それが次第に彼の心の中で、冷徹さと葛藤し続ける日々を作り上げていった。
4. 最後の任務
アカツキが最も印象に残った任務は、スパイとして活動して数年後に与えられた「最後の任務」だった。
その任務のターゲットは、実はアカツキ自身の師匠であり、組織の上層部にとって邪魔な存在だった。

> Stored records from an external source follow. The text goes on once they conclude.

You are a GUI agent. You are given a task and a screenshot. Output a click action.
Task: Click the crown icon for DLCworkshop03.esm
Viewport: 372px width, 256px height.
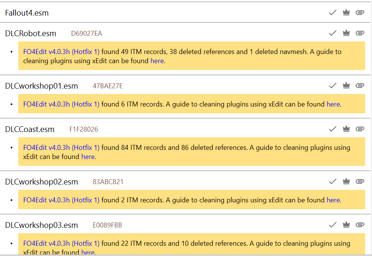pos(346,225)
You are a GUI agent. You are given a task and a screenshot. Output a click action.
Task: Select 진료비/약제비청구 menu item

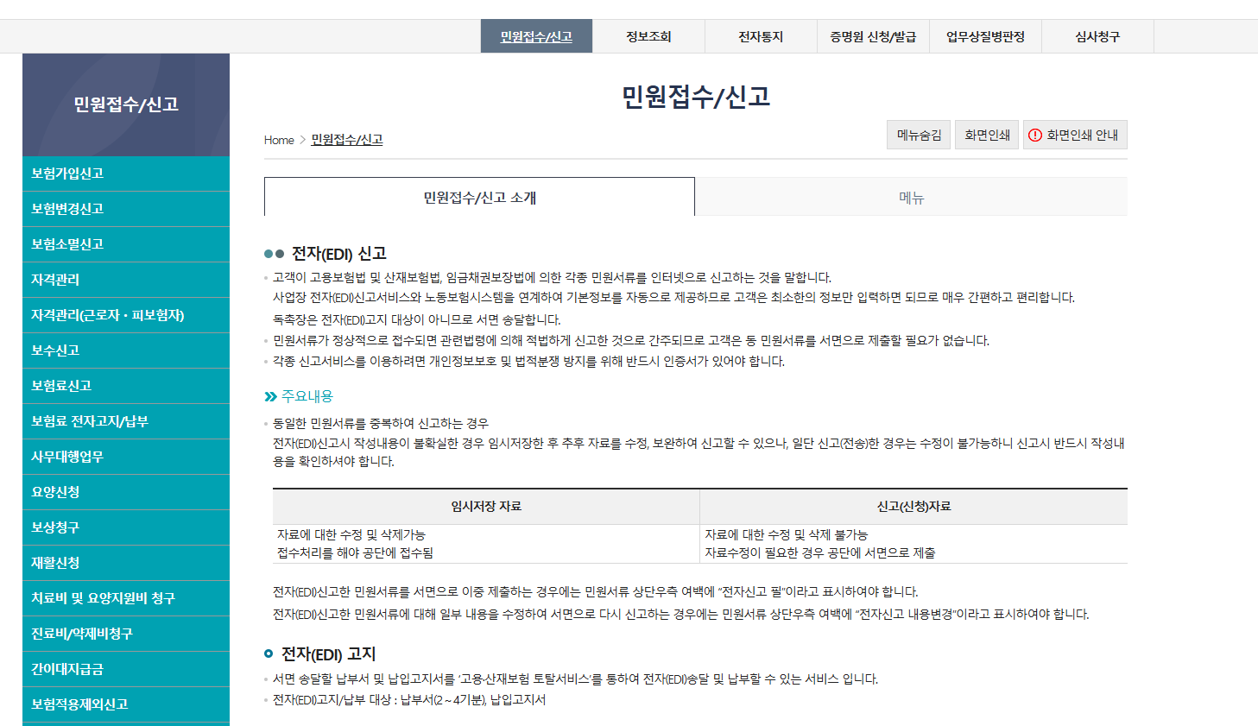(x=125, y=634)
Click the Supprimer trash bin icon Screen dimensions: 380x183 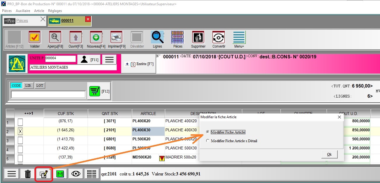(198, 37)
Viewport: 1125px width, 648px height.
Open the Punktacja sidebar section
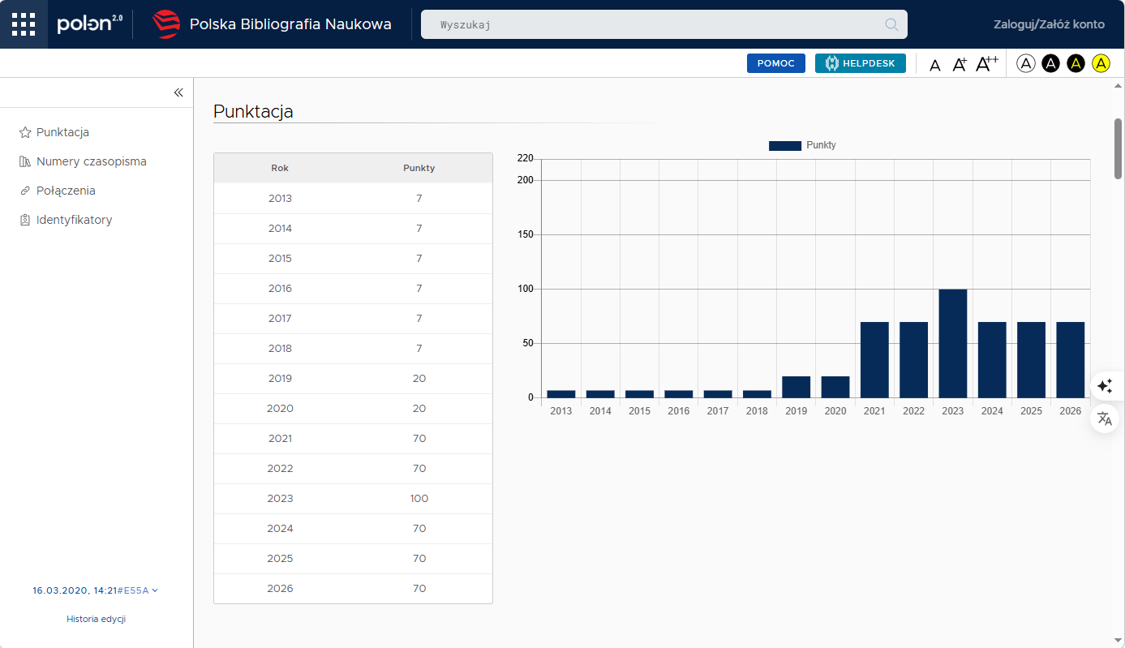62,132
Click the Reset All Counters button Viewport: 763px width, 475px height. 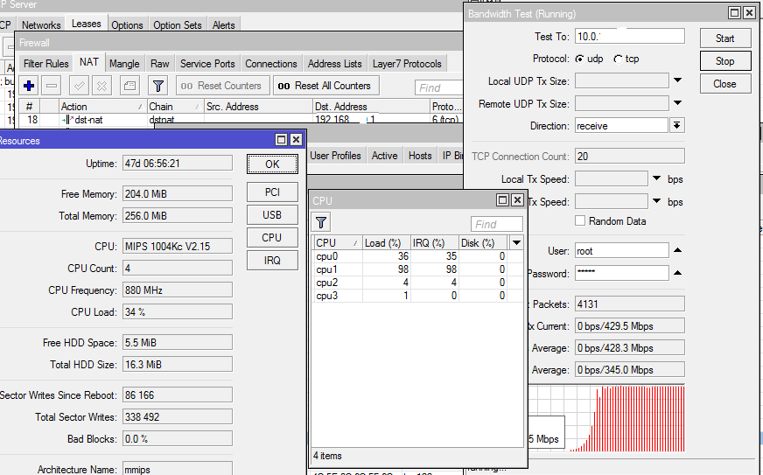[326, 86]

師匠である青木が裏切り者だと告げられ、アカツキは自らの手で師を排除するか、あるいはその命令に従うべきかという難しい選択を迫られる。青木の冷徹な眼差しを思い出し、アカツキは悩む。
「君には、もう迷う暇はない。」
青木は、アカツキに冷たい言葉を放つ。
彼の目の中には、もはや感情などない。
ただ任務だけが存在している。
最終的に、アカツキは青木を麻酔で眠らせ、その後組織に対して裏切り行為を防ぐために告発するという選択をする。
青木はその後、処刑されることになった。
その出来事が、アカツキの中で大きな転機となった。
彼はもう、完全にスパイとしての冷徹さと、心の中の人間らしさの葛藤を乗り越えることを決意したのだった。
5. 新たな道へ
スパイとしての活動を終え、アカツキはある夜、静かな決断を下す。
「もう、あの世界には戻らない。」
彼は姿を消し、新しい人生を歩むことを決意した。
過去を捨てるために、遺体を自作し、警察に死亡届を提出して、自らの存在を消すことにした。
そして、アカツキは寺に住むことを選ぶ。
かつて冷徹だった自分を取り戻し、また一歩、新たな人生を歩み始めることを決めたのだった。